[Saved data entries]
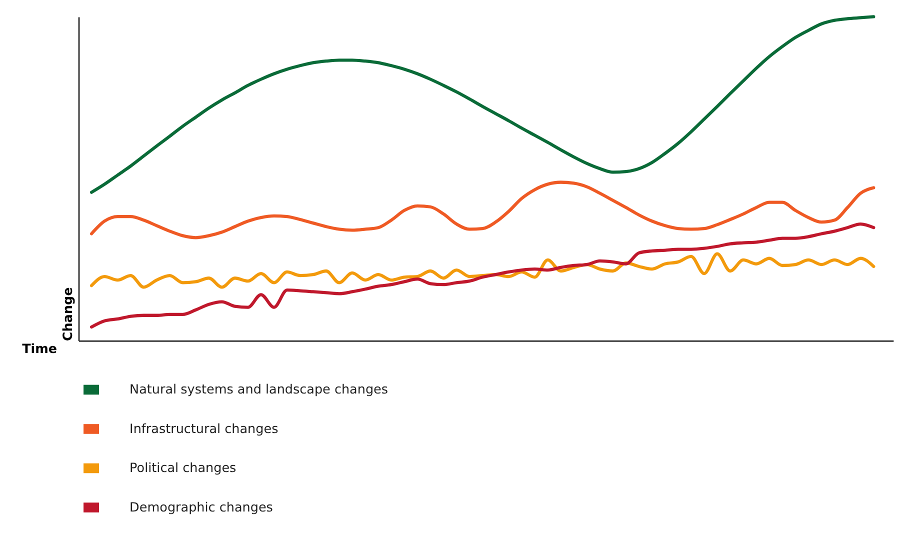 This screenshot has width=903, height=534. I want to click on legend-label: Demographic changes, so click(202, 508).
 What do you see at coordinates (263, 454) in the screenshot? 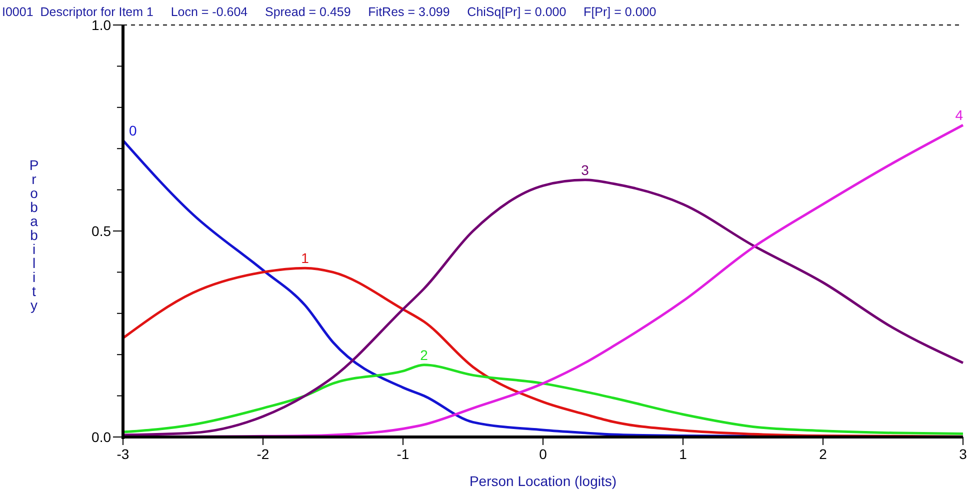
I see `x-tick-label: -2` at bounding box center [263, 454].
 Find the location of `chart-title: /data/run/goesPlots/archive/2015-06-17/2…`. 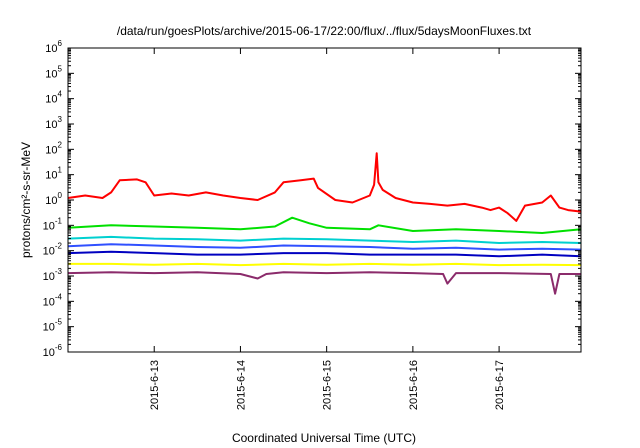

chart-title: /data/run/goesPlots/archive/2015-06-17/2… is located at coordinates (324, 31).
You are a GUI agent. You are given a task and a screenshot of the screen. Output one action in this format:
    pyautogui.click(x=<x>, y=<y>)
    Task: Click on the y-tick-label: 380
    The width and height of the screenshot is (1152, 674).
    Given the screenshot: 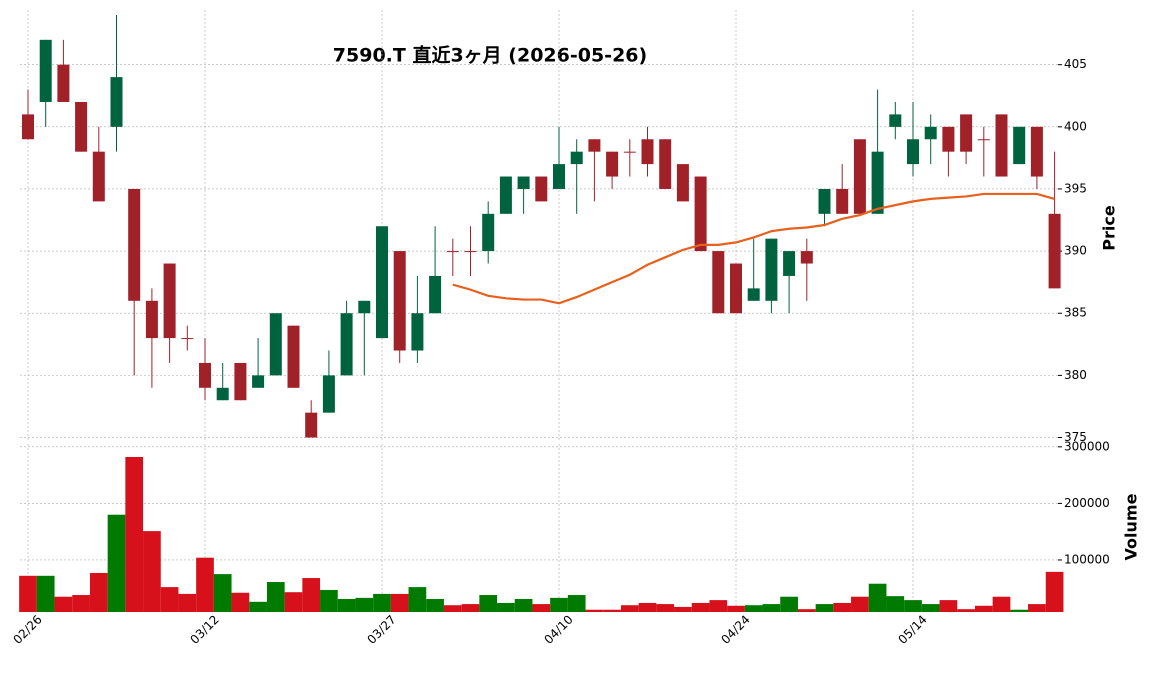 What is the action you would take?
    pyautogui.click(x=1076, y=375)
    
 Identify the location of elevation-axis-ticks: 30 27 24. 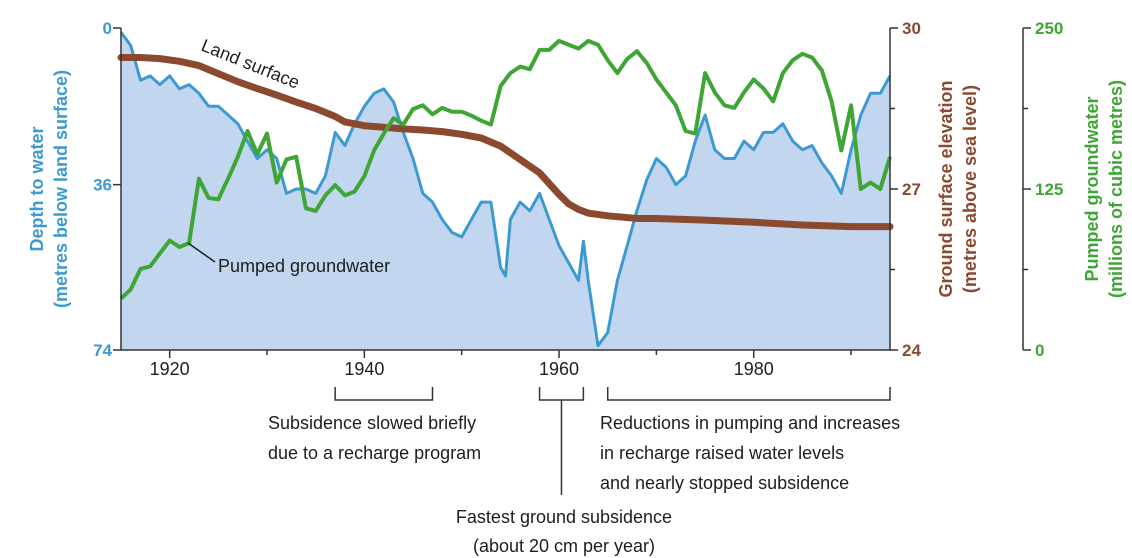
(906, 190).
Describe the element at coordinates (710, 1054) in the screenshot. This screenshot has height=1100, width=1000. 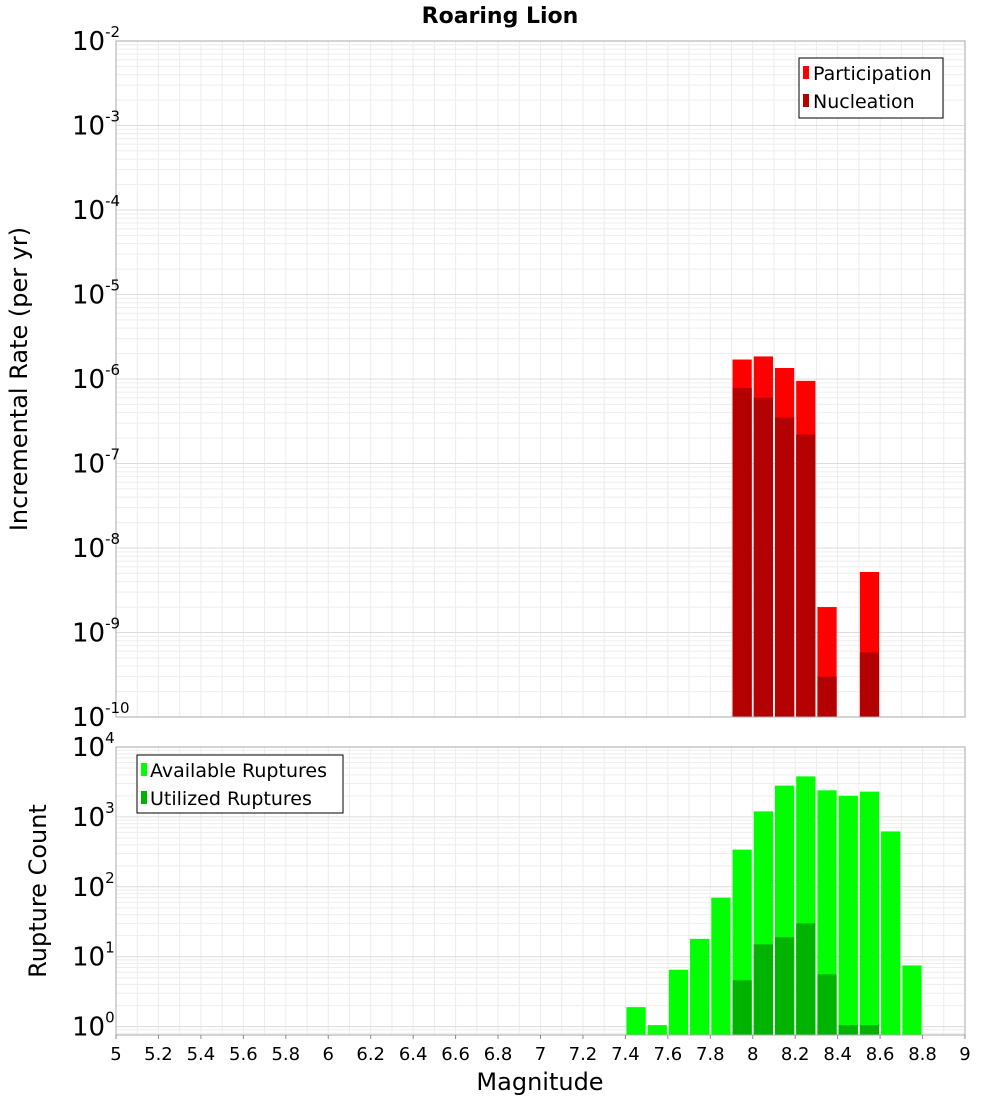
I see `x-tick-label: 7.8` at that location.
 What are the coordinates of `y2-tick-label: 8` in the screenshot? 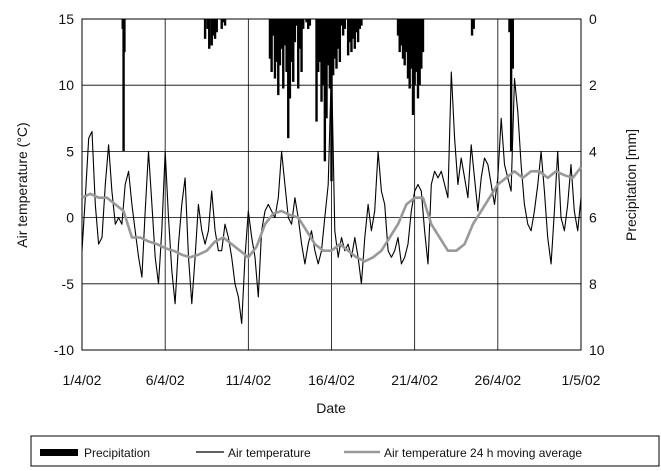 It's located at (593, 284).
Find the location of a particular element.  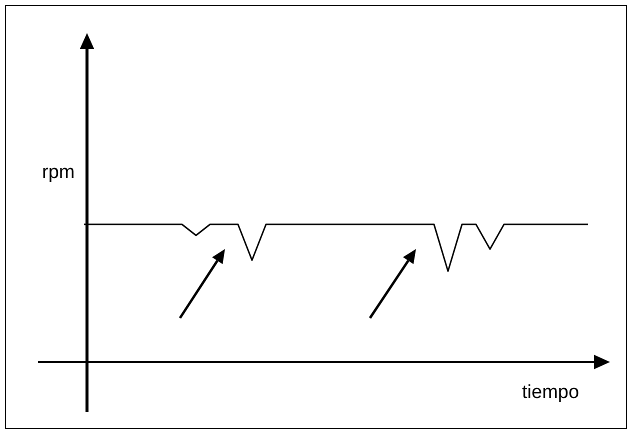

» ABOUT THIS EXERCISE
Arrange the items above, from the first line through the line containing "center [263, 454].", as a numbered list. Leave out the pictures and any blank lines.

» ANSWER
1.  This screenshot has width=903, height=534. I want to click on legend-label: Demographic changes, so click(202, 508).
2.  What do you see at coordinates (263, 454) in the screenshot? 
3. I see `x-tick-label: -2` at bounding box center [263, 454].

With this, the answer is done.